Senin 24 Nov 2014 17:29 WIB

Tunjangan tak Kunjung Cair Berpotensi Gratifikasi

REPUBLIKA.CO.ID, JAKARTA -- Sejak juli 2014, potensi gratifikasi di KUA ditutup melalui PP No 48 tahun 2014. Sayang, niat baik untuk mewujudkan pelayanan negara yang bersih dan profesional terhambat urusan tunjangan yang tak kunjung cair.

 

“Bila para petugas KUA tak kunjung mendapatkan tunjangan jasa dan transportasi yang menjadi hak-nya, maka bias membuka pintu gratifikasi dengan berbagai alas an. Sementara mereka sudah bertugas profesional, tidak mengambil kutipan, bahkan menalangi terlebih dulu ongkos perjalanan,” ungkap Wakil Ketua Komisi VIII Ledia Hanifa Amaliah, Senin (14/11).

 

Sejak berlakuknya PP No 48 tahun 2014 tentang  Perubahan Atas PP No 47 tahun 2004 tentang Tarif atas Jenis Penerimaan Negara Bukan Pajak yang Berlaku Pada Departemen Agama, kini biaya pencatatan nikah menjadi Rp 0 alias gratis. Namun, hal itu berlaku selama dilangsungkan di kantor KUA pada hari dan jam kerja.

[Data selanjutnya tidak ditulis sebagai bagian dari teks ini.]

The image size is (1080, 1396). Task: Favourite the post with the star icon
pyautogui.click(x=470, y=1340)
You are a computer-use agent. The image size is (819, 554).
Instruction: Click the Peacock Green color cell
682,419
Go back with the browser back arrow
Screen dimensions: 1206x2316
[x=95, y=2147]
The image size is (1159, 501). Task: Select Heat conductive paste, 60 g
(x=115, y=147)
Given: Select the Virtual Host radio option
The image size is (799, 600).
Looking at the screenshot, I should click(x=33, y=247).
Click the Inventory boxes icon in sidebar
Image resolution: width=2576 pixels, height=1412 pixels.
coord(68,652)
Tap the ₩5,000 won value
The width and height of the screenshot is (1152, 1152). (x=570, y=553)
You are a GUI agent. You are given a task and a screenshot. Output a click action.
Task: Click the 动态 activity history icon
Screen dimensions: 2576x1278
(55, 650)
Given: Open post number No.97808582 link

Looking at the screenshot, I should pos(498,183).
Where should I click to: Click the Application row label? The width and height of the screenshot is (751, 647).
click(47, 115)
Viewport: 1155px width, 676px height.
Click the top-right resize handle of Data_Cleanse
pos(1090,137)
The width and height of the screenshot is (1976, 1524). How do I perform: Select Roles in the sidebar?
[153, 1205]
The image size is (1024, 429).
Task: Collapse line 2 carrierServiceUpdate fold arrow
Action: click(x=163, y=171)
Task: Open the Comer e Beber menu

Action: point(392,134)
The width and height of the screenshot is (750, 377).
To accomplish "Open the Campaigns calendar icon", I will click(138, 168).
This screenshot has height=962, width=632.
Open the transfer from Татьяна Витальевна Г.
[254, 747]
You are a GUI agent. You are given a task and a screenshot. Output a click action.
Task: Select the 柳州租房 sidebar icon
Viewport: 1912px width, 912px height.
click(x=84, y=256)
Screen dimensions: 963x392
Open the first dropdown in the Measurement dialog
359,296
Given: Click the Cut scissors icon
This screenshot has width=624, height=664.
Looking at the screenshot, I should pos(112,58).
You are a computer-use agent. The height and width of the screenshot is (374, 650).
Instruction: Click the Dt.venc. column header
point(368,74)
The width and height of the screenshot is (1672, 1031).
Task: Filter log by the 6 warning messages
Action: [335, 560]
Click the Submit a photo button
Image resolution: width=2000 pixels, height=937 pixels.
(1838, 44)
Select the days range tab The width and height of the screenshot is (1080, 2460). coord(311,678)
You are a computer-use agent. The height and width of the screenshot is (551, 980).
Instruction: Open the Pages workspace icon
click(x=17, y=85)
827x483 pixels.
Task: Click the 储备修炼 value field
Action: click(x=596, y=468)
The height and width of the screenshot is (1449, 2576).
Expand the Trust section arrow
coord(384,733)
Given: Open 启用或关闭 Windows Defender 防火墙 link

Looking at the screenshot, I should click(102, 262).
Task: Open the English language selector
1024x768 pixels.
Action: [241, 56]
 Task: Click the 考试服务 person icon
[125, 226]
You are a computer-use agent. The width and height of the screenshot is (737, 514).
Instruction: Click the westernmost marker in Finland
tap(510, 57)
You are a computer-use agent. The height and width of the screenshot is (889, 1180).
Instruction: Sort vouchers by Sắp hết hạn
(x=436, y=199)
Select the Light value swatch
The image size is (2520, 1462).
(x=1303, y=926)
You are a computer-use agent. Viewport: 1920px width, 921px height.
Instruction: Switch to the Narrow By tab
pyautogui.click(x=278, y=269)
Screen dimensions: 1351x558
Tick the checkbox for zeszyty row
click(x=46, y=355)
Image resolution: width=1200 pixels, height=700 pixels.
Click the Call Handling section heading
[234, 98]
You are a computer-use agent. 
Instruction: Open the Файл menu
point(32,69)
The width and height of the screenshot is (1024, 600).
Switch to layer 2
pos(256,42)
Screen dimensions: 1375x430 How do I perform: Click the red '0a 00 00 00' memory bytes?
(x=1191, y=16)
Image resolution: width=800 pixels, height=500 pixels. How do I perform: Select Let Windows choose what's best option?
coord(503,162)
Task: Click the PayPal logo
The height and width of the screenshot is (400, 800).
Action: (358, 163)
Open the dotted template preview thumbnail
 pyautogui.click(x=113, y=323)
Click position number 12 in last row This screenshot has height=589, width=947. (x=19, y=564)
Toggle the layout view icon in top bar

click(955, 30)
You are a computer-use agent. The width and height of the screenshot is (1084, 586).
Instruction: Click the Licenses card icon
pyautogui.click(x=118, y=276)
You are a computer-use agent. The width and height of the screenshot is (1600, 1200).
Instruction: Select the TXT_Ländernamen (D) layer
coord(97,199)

Sementara pungutan resmi sebesar Rp 600 ribu atas jasa profesi dan transportasi petugas KUA di luar hari dan jam kerja disetorkan langsung ke negara sebagai penerimaan negara bukan pajak (PNBP). Dari setoran ke negara ini, sekitar 80 persen dari total penerimaan akan dikembalikan ke KUA untuk melaksanakan program dan kegiatan bimas Islam dalam rangka pelayanan nikah atau rujuk termasuk di dalamnya pemberian tunjangan jasa profesi dan transportasi kepada petugas pelaksana KUA.

Selama ini, kata Ledia, sebagian besar masyarakat hanya mengetahui KUA sebagai kantor layanan administratif  pernikahan. Padahal, tupoksi mereka luas sekali yaitu melaksanakan sebagian tugas Kantor Departemen Agama kota/kabupaten di bidang urusan agama Islam dan membantu pembangunan pemerintahan umum di bidang agama di tingkat kecamatan.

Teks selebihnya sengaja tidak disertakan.